BEGIN Supplied data
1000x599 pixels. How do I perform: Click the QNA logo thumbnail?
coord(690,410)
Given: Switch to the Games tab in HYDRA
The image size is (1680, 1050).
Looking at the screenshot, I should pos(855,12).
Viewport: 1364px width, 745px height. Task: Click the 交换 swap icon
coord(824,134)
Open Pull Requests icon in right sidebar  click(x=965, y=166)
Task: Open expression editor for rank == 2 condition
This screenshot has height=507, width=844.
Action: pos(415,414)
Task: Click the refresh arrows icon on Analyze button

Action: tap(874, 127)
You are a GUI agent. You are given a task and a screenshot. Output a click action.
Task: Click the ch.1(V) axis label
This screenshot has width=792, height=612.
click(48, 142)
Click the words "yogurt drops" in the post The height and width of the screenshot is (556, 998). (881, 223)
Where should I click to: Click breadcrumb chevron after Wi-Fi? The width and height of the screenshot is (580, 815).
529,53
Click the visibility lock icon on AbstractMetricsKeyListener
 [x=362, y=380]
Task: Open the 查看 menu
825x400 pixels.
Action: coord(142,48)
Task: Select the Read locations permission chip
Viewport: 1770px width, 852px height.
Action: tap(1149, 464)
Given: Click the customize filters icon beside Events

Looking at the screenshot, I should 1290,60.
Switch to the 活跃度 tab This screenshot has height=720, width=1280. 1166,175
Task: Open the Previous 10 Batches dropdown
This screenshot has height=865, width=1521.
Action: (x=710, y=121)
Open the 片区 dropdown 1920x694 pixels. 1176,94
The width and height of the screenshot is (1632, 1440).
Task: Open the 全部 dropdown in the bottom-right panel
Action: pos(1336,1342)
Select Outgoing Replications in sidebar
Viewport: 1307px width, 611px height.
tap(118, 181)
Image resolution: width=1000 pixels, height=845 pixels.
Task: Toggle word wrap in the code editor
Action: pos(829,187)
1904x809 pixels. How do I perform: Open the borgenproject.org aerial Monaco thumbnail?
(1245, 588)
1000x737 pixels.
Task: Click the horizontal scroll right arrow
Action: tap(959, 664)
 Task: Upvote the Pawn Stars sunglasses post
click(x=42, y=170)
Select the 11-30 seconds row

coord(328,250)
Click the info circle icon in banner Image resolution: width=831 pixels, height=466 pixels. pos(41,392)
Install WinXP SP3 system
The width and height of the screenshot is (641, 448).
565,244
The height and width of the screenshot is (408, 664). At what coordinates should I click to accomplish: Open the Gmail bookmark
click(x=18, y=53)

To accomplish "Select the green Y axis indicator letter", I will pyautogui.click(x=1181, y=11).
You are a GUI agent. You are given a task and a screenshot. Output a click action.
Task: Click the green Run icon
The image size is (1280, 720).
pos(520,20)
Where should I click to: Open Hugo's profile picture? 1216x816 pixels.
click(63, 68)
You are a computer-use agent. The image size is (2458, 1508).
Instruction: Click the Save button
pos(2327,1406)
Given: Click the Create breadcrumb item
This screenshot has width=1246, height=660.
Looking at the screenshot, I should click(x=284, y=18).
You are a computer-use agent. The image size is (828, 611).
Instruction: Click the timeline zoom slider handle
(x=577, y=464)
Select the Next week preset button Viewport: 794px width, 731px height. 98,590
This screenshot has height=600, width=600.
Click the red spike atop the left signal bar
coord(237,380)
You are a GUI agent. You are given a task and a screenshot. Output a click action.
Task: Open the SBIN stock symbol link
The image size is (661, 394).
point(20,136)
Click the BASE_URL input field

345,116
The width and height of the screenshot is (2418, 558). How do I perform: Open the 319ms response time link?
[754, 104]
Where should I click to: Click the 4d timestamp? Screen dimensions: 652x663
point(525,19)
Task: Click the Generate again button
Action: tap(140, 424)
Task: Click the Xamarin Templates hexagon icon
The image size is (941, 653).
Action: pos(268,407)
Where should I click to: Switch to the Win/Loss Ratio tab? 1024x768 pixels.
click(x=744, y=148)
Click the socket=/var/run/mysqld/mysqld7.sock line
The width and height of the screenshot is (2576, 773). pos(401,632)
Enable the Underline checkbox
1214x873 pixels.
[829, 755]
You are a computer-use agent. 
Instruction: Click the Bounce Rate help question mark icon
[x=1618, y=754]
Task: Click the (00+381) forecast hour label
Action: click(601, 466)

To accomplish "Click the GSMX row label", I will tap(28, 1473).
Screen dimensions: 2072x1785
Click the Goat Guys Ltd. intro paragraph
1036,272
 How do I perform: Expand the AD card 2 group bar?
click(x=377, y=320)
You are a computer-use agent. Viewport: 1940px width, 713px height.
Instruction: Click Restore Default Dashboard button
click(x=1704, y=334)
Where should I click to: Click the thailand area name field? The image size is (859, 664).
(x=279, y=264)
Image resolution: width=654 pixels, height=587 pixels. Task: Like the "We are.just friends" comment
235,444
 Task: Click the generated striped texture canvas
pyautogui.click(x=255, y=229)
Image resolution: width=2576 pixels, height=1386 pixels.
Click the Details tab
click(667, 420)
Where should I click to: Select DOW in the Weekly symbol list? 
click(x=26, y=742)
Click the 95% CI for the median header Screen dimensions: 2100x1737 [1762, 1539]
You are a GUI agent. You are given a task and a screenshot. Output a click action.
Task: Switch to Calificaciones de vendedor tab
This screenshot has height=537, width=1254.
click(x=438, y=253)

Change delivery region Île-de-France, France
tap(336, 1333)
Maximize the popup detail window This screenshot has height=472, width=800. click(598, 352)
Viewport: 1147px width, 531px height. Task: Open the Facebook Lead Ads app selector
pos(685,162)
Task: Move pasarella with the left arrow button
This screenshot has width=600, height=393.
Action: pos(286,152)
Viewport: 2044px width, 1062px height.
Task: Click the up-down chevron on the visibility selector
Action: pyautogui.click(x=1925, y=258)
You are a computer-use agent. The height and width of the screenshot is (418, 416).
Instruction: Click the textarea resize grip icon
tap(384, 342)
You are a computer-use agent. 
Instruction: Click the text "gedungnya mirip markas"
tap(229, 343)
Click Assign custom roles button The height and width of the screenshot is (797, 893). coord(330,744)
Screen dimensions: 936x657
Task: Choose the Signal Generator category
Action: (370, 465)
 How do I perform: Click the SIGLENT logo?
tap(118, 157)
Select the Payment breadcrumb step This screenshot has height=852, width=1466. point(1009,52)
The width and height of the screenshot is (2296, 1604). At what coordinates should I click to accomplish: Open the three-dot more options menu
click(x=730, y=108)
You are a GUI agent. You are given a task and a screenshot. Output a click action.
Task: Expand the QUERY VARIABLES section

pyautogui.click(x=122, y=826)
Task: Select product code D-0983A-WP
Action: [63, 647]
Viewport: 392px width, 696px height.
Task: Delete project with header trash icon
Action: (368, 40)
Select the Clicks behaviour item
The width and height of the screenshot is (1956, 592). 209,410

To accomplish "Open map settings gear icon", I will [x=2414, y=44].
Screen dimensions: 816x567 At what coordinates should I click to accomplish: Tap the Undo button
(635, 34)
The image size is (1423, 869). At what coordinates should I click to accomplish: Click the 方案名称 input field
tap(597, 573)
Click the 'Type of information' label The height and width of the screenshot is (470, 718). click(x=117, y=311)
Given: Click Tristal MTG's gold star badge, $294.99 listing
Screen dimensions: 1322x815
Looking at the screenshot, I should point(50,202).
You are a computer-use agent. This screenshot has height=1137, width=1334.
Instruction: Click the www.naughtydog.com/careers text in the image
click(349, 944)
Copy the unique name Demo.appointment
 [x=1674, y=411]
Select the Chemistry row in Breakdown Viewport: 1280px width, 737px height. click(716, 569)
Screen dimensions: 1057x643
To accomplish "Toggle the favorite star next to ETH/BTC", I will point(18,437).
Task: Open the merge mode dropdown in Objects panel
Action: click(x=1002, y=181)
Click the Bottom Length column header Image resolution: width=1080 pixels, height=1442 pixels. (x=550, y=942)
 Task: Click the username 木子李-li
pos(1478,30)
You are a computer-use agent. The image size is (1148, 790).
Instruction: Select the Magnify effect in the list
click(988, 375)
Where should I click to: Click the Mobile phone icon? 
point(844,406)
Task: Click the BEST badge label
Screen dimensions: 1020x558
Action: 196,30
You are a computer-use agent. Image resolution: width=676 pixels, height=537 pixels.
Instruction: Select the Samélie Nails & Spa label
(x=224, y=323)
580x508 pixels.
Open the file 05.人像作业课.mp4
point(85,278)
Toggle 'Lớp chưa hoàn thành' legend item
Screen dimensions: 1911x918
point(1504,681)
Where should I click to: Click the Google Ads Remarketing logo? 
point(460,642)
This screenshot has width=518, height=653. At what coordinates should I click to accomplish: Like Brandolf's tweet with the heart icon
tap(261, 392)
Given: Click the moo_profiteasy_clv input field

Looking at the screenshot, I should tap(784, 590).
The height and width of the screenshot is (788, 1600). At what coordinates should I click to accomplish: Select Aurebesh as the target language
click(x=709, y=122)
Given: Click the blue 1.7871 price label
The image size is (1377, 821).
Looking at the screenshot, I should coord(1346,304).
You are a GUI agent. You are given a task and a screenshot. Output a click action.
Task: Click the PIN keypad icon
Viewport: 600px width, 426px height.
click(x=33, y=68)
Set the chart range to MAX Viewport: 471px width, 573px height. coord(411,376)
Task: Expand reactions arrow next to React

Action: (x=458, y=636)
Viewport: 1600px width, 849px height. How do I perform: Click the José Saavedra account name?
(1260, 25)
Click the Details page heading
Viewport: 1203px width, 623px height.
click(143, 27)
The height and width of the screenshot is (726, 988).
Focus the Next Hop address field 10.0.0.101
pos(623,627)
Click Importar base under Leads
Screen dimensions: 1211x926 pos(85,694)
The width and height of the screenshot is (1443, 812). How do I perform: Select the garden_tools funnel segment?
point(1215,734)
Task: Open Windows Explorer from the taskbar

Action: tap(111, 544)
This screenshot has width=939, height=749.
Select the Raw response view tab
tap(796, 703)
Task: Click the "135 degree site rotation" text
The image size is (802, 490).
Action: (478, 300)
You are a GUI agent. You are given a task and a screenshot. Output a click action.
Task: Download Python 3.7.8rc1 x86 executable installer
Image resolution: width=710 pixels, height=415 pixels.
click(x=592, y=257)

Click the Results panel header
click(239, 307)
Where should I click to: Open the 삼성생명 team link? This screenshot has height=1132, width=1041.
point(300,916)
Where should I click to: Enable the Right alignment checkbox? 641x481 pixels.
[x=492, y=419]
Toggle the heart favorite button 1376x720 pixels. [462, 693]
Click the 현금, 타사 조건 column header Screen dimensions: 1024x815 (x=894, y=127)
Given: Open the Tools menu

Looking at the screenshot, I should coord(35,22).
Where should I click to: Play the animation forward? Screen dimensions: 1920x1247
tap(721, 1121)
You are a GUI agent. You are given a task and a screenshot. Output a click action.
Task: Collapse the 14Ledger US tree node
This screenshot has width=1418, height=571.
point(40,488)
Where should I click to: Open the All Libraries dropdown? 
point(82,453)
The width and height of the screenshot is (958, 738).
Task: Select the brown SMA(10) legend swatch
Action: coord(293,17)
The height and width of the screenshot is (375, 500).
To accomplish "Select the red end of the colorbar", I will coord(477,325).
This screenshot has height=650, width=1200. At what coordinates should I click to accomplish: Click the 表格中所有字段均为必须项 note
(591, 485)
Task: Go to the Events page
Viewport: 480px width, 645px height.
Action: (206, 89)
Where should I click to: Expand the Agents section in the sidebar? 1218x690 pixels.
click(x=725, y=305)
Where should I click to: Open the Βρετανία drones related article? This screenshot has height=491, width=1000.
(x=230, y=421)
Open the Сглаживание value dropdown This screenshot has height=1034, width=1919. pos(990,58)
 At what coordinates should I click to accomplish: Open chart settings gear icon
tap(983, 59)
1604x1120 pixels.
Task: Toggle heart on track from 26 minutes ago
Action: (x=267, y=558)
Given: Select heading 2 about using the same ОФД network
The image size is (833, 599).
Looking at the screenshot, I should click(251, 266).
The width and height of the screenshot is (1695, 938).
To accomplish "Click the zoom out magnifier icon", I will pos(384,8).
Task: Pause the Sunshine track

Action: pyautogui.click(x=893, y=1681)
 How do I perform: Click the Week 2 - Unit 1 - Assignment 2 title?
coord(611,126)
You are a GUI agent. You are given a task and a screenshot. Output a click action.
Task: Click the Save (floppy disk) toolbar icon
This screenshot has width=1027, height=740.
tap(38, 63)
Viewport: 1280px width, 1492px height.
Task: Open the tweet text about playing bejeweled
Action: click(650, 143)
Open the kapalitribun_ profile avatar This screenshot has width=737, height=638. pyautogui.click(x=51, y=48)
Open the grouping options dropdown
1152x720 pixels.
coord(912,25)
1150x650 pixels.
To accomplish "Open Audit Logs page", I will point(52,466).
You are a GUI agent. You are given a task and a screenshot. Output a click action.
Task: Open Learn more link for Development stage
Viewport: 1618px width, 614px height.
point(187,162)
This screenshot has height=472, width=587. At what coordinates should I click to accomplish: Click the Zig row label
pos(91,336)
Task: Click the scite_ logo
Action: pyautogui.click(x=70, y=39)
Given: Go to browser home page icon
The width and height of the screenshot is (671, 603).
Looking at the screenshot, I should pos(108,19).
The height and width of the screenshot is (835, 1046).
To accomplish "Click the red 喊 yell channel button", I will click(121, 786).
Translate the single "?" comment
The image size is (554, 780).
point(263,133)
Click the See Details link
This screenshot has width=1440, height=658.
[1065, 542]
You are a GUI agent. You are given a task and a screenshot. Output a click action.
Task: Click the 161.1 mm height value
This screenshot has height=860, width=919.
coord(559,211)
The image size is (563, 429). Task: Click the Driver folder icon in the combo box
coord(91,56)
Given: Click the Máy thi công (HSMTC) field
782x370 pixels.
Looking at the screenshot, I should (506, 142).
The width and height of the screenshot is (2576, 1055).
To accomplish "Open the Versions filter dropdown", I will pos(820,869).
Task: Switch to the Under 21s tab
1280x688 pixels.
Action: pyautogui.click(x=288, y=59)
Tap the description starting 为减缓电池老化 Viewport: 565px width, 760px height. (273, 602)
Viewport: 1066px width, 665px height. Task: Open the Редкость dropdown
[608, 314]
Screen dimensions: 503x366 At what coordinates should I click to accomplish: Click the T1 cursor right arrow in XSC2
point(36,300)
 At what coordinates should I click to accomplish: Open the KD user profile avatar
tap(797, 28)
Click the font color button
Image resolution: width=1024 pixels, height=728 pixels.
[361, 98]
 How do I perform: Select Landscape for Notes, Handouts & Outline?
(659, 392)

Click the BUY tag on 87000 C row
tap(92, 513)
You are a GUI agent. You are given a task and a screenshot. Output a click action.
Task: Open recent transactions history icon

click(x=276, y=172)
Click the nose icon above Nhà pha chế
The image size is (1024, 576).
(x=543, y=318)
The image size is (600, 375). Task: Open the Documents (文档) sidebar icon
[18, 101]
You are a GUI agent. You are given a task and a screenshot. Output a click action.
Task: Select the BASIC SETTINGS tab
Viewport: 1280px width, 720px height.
END Supplied data
> Brief: Look back at the data above. Transcribe exactly the lines starting at the line that contains "Viewport: 1618px width, 614px height." and ending at the line that contains "Given: Go to browser home page icon".

> Response to the task:
Viewport: 1618px width, 614px height.
point(187,162)
This screenshot has height=472, width=587. At what coordinates should I click to accomplish: Click the Zig row label
pos(91,336)
Task: Click the scite_ logo
Action: pyautogui.click(x=70, y=39)
Given: Go to browser home page icon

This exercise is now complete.